TASK DETAILS. Whenever a line in this data holds the word "text", report that line in full.

MATERIAL FOR THE TASK.
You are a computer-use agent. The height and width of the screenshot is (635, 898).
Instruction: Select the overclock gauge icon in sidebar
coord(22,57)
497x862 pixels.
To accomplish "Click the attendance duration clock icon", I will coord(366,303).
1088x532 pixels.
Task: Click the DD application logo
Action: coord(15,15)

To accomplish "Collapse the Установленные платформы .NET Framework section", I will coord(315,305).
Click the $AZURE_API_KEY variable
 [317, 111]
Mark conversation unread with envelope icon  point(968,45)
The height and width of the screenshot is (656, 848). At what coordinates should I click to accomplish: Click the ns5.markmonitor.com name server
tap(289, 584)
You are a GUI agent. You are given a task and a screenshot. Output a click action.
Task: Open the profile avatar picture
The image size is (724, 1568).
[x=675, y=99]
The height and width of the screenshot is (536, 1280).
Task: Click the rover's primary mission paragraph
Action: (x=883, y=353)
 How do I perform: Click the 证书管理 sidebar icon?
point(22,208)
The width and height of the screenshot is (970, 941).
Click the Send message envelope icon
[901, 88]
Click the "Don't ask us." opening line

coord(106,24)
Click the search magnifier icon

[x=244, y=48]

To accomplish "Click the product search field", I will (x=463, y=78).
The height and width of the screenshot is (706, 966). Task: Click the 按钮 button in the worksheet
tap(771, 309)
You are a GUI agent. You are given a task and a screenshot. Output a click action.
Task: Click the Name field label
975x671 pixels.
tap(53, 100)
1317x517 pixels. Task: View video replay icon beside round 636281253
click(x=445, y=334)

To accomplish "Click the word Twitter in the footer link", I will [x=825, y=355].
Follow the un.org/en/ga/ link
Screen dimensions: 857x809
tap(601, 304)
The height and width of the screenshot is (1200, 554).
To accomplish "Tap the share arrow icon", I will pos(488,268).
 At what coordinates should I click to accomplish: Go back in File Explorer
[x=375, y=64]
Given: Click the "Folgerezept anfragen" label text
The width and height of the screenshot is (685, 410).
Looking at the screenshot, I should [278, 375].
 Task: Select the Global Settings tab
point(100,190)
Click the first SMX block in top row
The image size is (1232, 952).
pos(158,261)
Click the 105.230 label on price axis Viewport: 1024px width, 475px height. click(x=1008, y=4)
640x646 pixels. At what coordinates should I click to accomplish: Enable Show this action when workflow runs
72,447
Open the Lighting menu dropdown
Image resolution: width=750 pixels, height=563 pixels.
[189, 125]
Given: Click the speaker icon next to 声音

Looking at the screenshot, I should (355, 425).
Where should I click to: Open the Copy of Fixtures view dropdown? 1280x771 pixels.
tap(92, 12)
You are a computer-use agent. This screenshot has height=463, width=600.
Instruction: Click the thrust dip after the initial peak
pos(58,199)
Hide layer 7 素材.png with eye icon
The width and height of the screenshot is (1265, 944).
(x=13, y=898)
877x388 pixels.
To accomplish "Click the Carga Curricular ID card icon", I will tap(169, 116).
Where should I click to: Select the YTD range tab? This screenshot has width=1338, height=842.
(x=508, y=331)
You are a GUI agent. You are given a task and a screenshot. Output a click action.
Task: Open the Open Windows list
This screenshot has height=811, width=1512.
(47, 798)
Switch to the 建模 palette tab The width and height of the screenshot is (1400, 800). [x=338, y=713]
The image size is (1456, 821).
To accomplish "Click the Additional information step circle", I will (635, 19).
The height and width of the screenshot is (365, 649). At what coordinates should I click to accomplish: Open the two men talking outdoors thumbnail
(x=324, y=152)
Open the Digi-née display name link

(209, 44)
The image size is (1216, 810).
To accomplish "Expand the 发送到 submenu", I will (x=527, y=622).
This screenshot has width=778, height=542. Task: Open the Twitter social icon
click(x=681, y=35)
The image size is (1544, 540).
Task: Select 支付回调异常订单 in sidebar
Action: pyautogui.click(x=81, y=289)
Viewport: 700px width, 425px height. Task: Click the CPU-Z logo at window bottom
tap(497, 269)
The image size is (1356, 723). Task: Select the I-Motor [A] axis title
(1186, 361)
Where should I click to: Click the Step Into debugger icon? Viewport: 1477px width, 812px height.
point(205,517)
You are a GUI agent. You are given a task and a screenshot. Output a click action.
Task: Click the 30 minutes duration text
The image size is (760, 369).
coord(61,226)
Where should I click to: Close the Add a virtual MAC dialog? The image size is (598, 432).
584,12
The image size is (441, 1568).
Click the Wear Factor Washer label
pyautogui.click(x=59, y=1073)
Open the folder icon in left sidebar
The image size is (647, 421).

TASK RESPONSE.
Given: Click the "Folgerezept anfragen" label text
Task: Click the 30 minutes duration text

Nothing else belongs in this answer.